[[ Available data open ]]

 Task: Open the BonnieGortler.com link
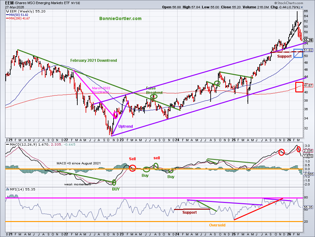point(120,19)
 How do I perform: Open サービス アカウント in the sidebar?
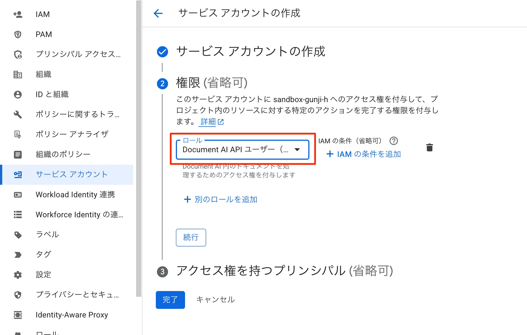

[[ Available data closed ]]
[[ Available data open ]]

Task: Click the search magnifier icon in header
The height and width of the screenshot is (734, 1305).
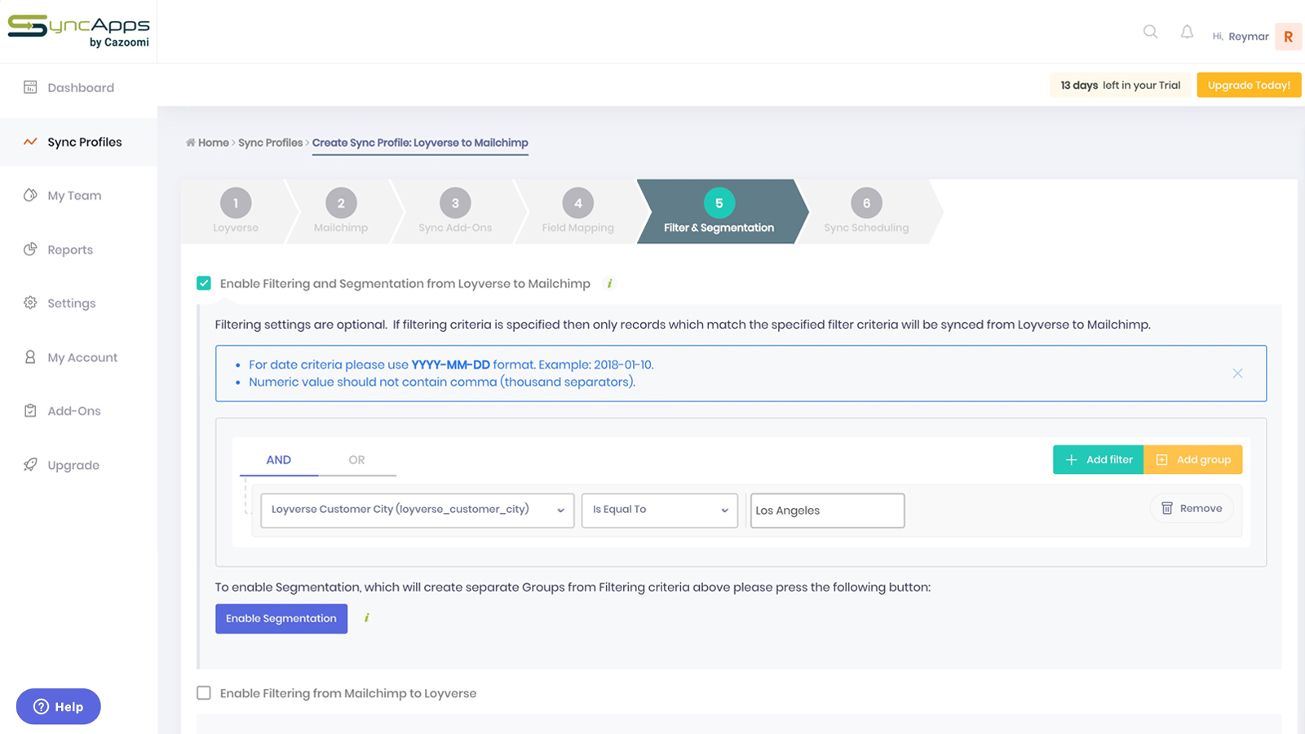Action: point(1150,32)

[[ Available data closed ]]
[[ Available data open ]]

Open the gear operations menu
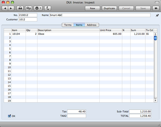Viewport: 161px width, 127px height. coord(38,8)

[[ Available data closed ]]

- [Work to complete]: Your answer should be the exact lines above from the one containing "Task: Open the BonnieGortler.com link" through the one containing "How do I perform: Open", with both end lines kept and the pictures removed, please.

- [Result below]:
 Task: Open the BonnieGortler.com link
point(120,19)
 How do I perform: Open サービス アカウント in the sidebar?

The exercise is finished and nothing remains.